_Problems to work on_.
(A) Answer these questions about the text on the Manatt amicus brief, one line each, marking your answers (i), (ii) and (iii):
(i) Which two Manatt Health Partners filed the amicus brief?
(ii) In light of which Supreme Court decision was the case remanded?
(iii) On what date did the Seventh Circuit reaffirm its 2022 holding?
(B) Can you sum up the text on the Manatt amicus brief in two sentences?

_Text shown_.

* * *

Manatt Represents Medicaid Health Plans of America in 7th Circuit Court of Appeals

On June 6, 2024, Manatt Health Partners Michael Kolber and Stephen Libowsky filed an amicus brief on behalf of the Medicaid Health Plans of America (MHPA) in the U.S. Court of Appeals for the Seventh Circuit in support of the petitions for rehearing or rehearing en banc filed by the Illinois Department of Healthcare and Family Services (HFS) and by several managed care organizations in Saint Anthony Hospital v. Whitehorn.    

In this case, the Seventh Circuit originally ruled in 2022 that, under certain circumstances when a Medicaid provider believes it has not been paid timely by a Medicaid managed care organization, the provider could sue the state under 42 U.S.C. § 1983 to enforce a provision of the Medicaid statute that requires state Medicaid agencies to incorporate a timely payment provision in their contracts with managed care organizations. HFS petitioned the Supreme Court to review the Seventh Circuit’s decision, and MHPA filed an amicus brief, authored by Manatt, supporting that petition, in 2023. The Supreme Court granted the petition to hear the case, vacated the Seventh Circuit’s decision and remanded back to that court to reconsider in light of the Supreme Court’s recent decision interpreting the right of action under § 1983, Health & Hospital Corp. of Marion County v. Talevski. On April 25, 2024, the Seventh Circuit reaffirmed its holding from 2022, in a new opinion. On June 30, HFS and four managed care plans that intervened as defendants in the case petitioned the Seventh Circuit to reconsider the decision.

* * *

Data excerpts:
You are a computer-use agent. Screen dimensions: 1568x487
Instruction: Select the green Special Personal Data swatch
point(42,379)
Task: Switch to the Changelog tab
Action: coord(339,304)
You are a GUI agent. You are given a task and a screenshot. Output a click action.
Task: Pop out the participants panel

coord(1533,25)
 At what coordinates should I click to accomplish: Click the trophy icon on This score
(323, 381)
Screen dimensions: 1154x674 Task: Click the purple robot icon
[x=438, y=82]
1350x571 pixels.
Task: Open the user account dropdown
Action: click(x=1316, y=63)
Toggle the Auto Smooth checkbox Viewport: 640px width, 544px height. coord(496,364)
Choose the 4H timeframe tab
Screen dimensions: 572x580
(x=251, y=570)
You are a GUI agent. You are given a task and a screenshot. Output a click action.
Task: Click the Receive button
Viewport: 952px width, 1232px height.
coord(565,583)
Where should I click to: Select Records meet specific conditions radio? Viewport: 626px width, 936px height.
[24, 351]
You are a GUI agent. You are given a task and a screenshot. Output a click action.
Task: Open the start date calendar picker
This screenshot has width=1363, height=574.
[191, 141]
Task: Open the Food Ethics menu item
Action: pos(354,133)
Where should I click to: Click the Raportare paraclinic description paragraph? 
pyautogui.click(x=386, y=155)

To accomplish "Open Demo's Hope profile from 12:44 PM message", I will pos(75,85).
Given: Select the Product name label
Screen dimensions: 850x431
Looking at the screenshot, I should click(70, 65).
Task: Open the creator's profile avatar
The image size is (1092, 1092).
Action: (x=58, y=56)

* * *

_Activity answers_.
(A)
(i) Michael Kolber and Stephen Libowsky
(ii) Health & Hospital Corp. of Marion County v. Talevski
(iii) April 25, 2024

(B) On June 6, 2024, Manatt Health Partners Michael Kolber and Stephen Libowsky filed an amicus brief in the Seventh Circuit for the Medicaid Health Plans of America. The brief supports the petitions for rehearing or rehearing en banc that the Illinois Department of Healthcare and Family Services and several managed care organizations filed in Saint Anthony Hospital v. Whitehorn, a case in which the Seventh Circuit ruled in 2022 that a Medicaid provider could, under certain circumstances, sue the state under 42 U.S.C. § 1983 to enforce the statute's timely payment contract provision, and then reaffirmed that holding on April 25, 2024, after the Supreme Court vacated and remanded the case in light of Talevski.